- Task input:
------------------------------------

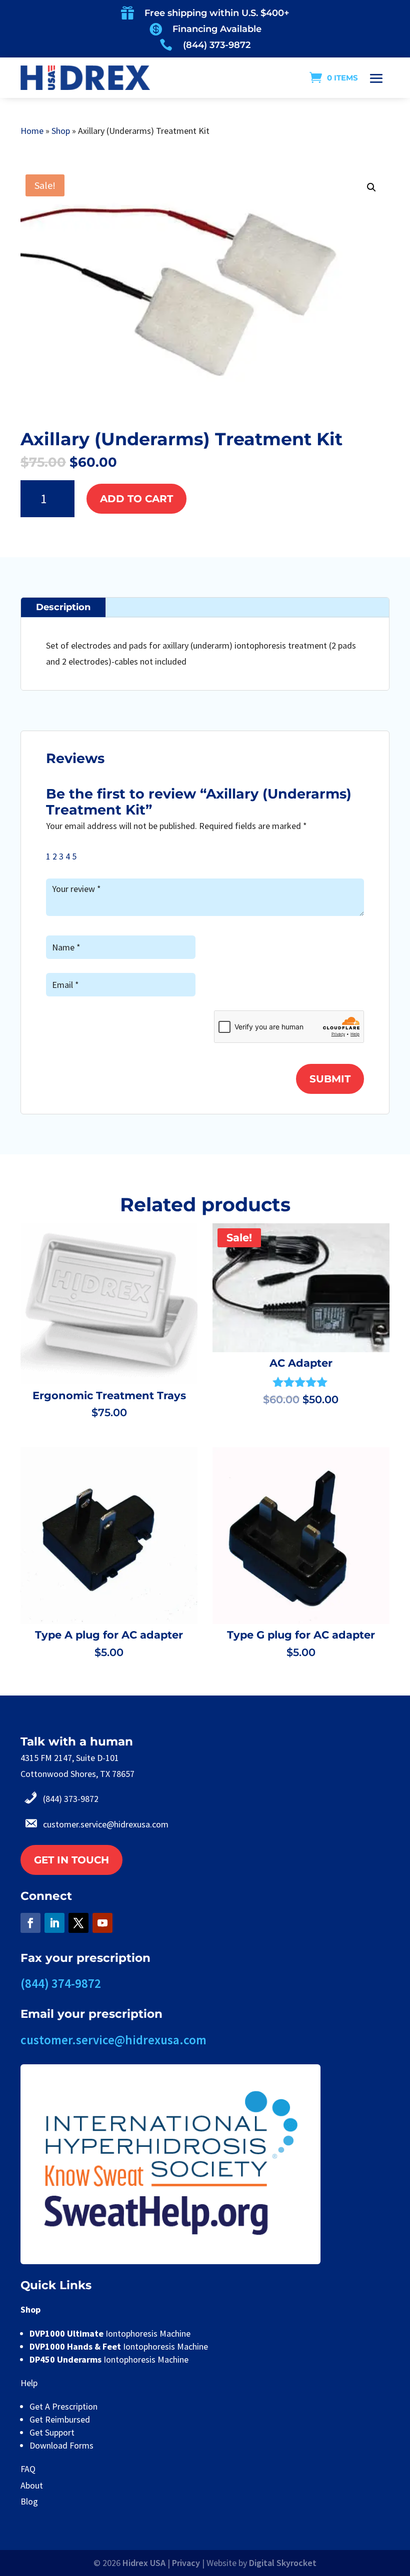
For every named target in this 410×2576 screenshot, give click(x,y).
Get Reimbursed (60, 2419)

------------------------------------

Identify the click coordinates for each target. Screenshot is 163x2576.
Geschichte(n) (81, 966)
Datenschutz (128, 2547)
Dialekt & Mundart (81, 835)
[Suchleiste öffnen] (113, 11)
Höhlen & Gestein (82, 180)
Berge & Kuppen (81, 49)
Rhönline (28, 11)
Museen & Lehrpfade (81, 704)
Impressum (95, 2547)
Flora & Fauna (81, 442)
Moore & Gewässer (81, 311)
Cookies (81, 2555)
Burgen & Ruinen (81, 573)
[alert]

------------------------------------

- Task to carry out:
Show me all lines in the records that contain "click".

- Response to this exercise:
For every named target in this 410×2576 screenshot, give click(x,y).
Identify the click coordinates for each target. Screenshot is 163x2576.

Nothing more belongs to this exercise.